AES Conference in La Paz, Mexico

Shark Info

  Main article:

Whale Sharks: Central Theme of the AES Conference in La Paz, Mexico

Shark Info

  Article 1:

Managing Sharks and Their Relatives

Shark Info

  Article 2:

The cruel business with shark cartilage and cancer

Dr. A. J. Godknecht

  Article 3:

Is yet another South African marine ecosystem in danger?

Dr. E. K. Ritter

  Fact Sheet:

Whale Sharks

Dr. E. K. Ritter

Is yet another South African marine ecosystem in danger?

By Dr. E. K. Ritter

150 km west of Durban, between Margate and Shelley Beach, lies the approximately 1.6 km long reef Protea Banks, a well-known diving area for those interested in observing sandtiger sharks and various reef shark species. It is located only about 90 km south of the Aliwal Shoal Reef which we reported on in Shark Info 1/2000. Protea Banks now also appears to be out of control lately and risks being exploited and destroyed by a local fishing company. Dr. Erich Ritter, a member of our Shark Info team, was on the scene and now reports on the current situation.

The Situation

Within the next few months, a fishing enterprise located in Margate is planning to export 14 tons of small-sized sharks destined for the food industry to Australia and New Zealand, provided they receive the relevant export license. Small animals are preferred because of the low amount of mercury stored in their bodies. The region to be fished is limited to Protea Banks, but such intensive fishing there would lead straight to the impoverishment of a very rich flora and fauna and finally to the destruction of one of South AfricaŚs two best known diving locations.

The Parties

Upon inquiry by local diving firms, Paul Kolenda, the owner of the fishing company Inyoni, commented that he received the order to fish 14 tons of small sharks from his partner, Roger Holson. The company's present weekly catch is 400 kg, and according to Paul Kolenda, several 100 tons could be caught annually if the required on- site infrastructure is created. Initially the catch would amount to around 14 tons because this quantity represents the capacity of a normal freight container. Inyoni obtains its products from 25 different commercial fishing businesses along the South African coast.

Protea Banks

To fulfill this large order, additional local fishermen would have to be signed on and these would earn approximately 6 Rand per kilo of sharks (about CHF 1.60). Prerequisite is, however, the receipt of an export licence to be granted by the Minister of the Department for Tourism, Trade and Industry, Dr. Valli Moosa. Local diving firms are trying to prevent the conferral of this permit for this would mean the end of their business and of the rich flora and fauna, not to mention the attraction of Protea Banks.

USD 7,000 per head

As was already shown in the Bahamas, local diving firms point out that even in Protea Banks, a living shark brings more profit than a dead one. It was calculated that one single animal would bring tourist money of 50,000 Rand annually (approx. USD 7,000 or CHF 12,400), on the other hand, a dead animal ­ depending on its size ­ only about several hundred dollars. As a comparative figure, the value of a shark in the Bahamas is around USD 30,000 or CHF 53,000.

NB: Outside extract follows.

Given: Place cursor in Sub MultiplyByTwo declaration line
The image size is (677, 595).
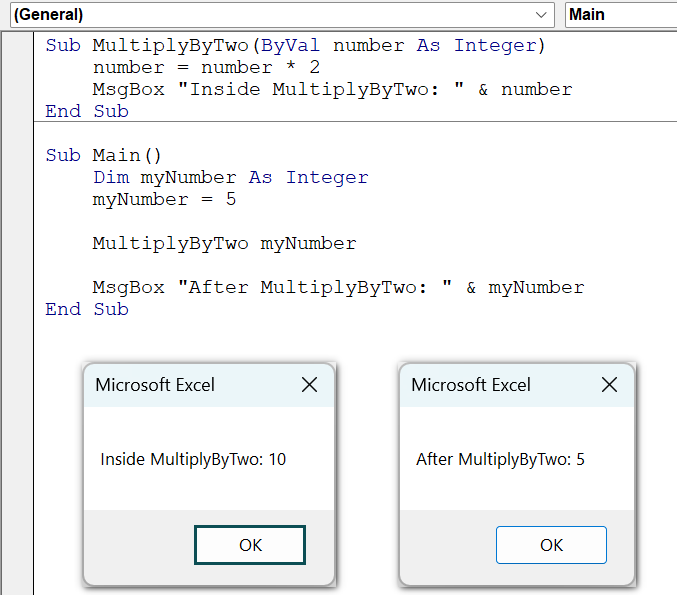Looking at the screenshot, I should coord(296,45).
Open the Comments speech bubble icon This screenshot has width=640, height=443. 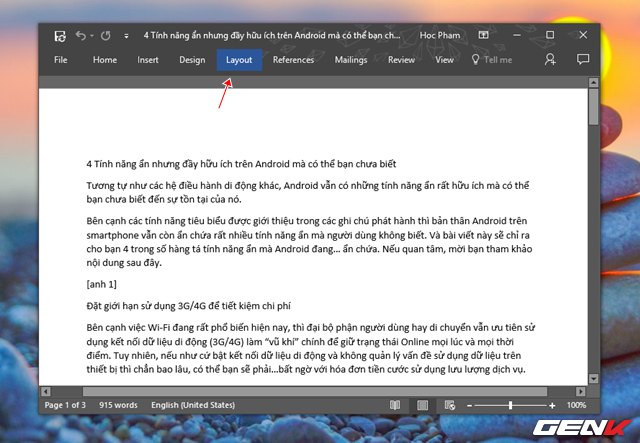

Uncooperative local fishermen

In order that Inyoni can fulfill the required quota, local fishermen would have to be persuaded to concentrate their line fishing in the Protea Banks region. At the moment, however, they have no great interest in catching small sharks there because they earn only about 6 Rand per kilogram. On the other hand, they receive 13.50 Rand for pelagic sharks (large-sized animals), which is more than double per kilogram. Paul Kolenda from Inyoni is now trying to bring shark fishermen from the Durban area to Protea Banks. These fishermen are specialized in fishing small-sized species. Should Inyoni not be able to deliver the contingent "there are other fishing companies who can", says Roger Holson. It is presumed that Viking Fishing in the Cape region has already investigated the profitability of establishing a shark processing plant on the southern coast of Kwazulu-Natal.

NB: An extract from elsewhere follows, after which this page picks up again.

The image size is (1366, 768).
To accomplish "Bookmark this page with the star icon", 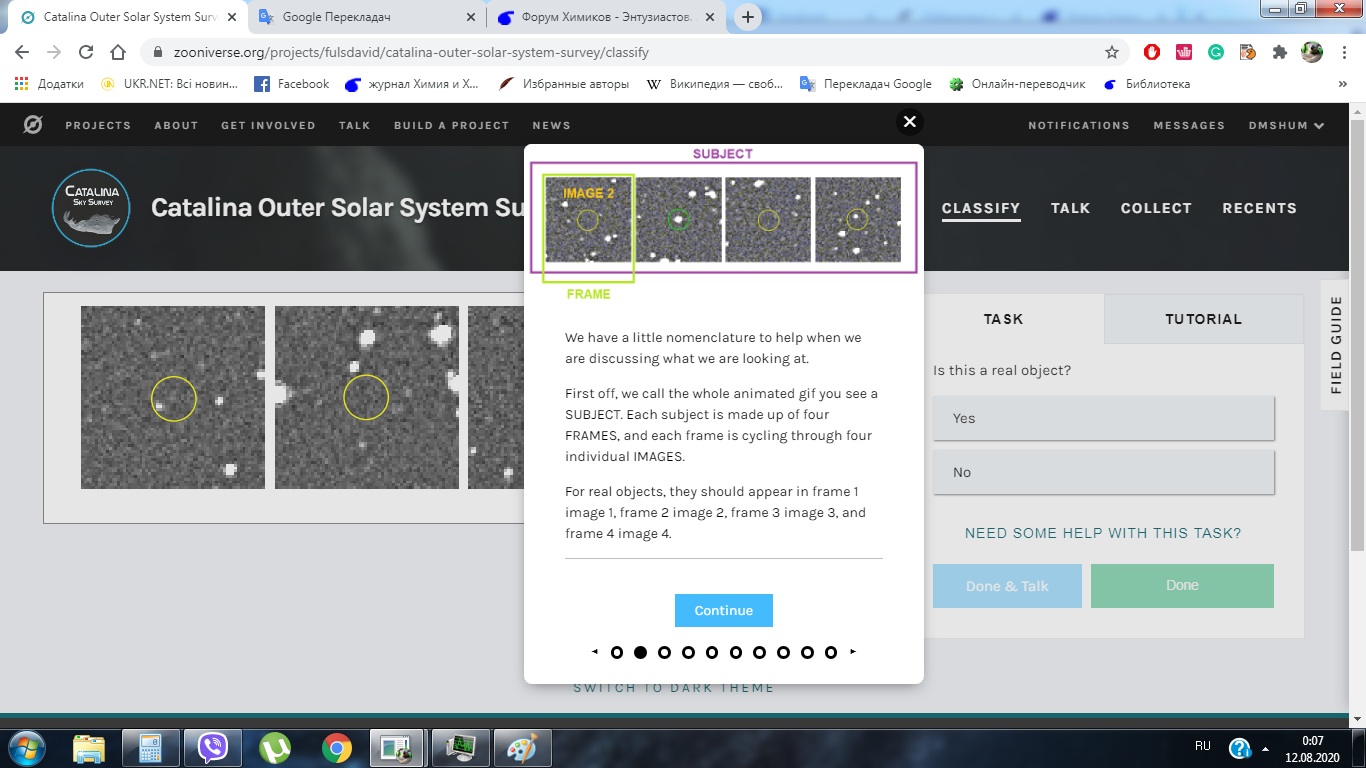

The fishing of small-sized sharks poses significant ecological problems. Line fishing is nonselective and no predictions can be made as to which species of shark will be fished. Furthermore, fishing for small sharks is not limited to small species but will inadvertently include the offspring and the yet small-sized specimens of larger sharks. Eliminating the young animals in a population is especially dangerous because it will lead to a significant reduction of both sexually mature animals and population size. A good example of this mechanism is the collapse of spiny dogfish (Squalus acanthias) populations in the North Sea.

Completely legal

In their attempt to fish sharks in Protea Banks, Inyoni is not embarking on illegal territory. Cedric Cötzee and Jeremy Cliff from the Natal Sharks Board in Durban confirm that none of the fished shark species are on the List of Endangered Species.

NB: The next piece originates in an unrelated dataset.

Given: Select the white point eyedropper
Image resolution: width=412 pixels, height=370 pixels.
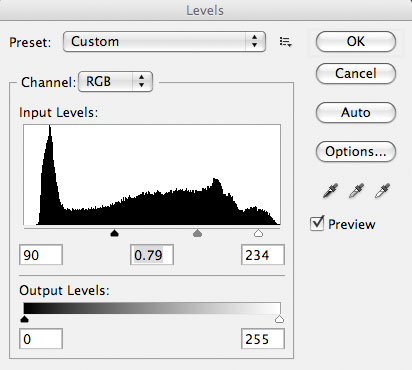Looking at the screenshot, I should (x=382, y=191).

The threat surrounding Protea Banks is only one of many fishing problems in South Africa. The Government has also granted foreign catch vessels the legal right to carry out longline fishing in its territorial waters, a project of enormous dimension which makes Protea Banks look like peanuts. Nevertheless, the maintenance of a local ecological system is at stake here, not to mention tourism in the entire region. We can only hope that Dr. Valli Moosa makes the right decision by not granting the export licence.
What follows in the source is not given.